• _Prompt_
Up to and including the line that contains "1080x608 pixels.", repeat each line of the data exactly, starting from the first.

• _Data shown_
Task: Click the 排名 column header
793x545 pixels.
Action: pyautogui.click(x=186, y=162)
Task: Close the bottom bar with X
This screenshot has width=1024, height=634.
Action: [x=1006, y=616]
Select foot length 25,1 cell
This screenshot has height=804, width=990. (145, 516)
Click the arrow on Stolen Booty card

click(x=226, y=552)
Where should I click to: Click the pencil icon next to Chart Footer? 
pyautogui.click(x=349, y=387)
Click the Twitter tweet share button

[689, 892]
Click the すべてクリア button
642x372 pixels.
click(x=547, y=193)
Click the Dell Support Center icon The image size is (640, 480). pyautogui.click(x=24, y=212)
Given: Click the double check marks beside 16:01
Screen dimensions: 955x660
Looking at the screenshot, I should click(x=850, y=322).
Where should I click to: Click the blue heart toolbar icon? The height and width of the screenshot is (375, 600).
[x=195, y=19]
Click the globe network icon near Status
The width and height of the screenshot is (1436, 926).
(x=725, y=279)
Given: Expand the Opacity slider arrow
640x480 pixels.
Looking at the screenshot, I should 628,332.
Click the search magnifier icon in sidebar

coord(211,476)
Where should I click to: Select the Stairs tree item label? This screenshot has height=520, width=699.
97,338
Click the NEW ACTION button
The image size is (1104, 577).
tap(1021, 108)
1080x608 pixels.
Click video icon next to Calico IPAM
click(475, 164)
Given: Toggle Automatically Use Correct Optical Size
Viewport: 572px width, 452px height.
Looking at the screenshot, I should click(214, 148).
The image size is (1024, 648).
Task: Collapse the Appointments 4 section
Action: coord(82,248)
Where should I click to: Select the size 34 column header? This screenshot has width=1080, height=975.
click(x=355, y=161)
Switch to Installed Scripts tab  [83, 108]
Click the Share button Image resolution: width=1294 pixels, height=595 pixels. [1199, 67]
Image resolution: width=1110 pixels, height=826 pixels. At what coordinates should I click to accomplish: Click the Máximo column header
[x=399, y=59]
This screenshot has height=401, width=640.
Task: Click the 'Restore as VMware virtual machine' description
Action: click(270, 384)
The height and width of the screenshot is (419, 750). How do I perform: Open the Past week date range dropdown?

• _Answer box_
Task: Click the 排名 column header
793x545 pixels.
Action: pyautogui.click(x=186, y=162)
Task: Close the bottom bar with X
This screenshot has width=1024, height=634.
Action: [x=1006, y=616]
Select foot length 25,1 cell
This screenshot has height=804, width=990. (145, 516)
Click the arrow on Stolen Booty card

click(x=226, y=552)
Where should I click to: Click the pencil icon next to Chart Footer? 
pyautogui.click(x=349, y=387)
Click the Twitter tweet share button

[689, 892]
Click the すべてクリア button
642x372 pixels.
click(x=547, y=193)
Click the Dell Support Center icon The image size is (640, 480). pyautogui.click(x=24, y=212)
Given: Click the double check marks beside 16:01
Screen dimensions: 955x660
Looking at the screenshot, I should click(x=850, y=322).
Where should I click to: Click the blue heart toolbar icon? The height and width of the screenshot is (375, 600).
[x=195, y=19]
Click the globe network icon near Status
The width and height of the screenshot is (1436, 926).
(x=725, y=279)
Given: Expand the Opacity slider arrow
640x480 pixels.
Looking at the screenshot, I should 628,332.
Click the search magnifier icon in sidebar

coord(211,476)
Where should I click to: Select the Stairs tree item label? This screenshot has height=520, width=699.
97,338
Click the NEW ACTION button
The image size is (1104, 577).
tap(1021, 108)
1080x608 pixels.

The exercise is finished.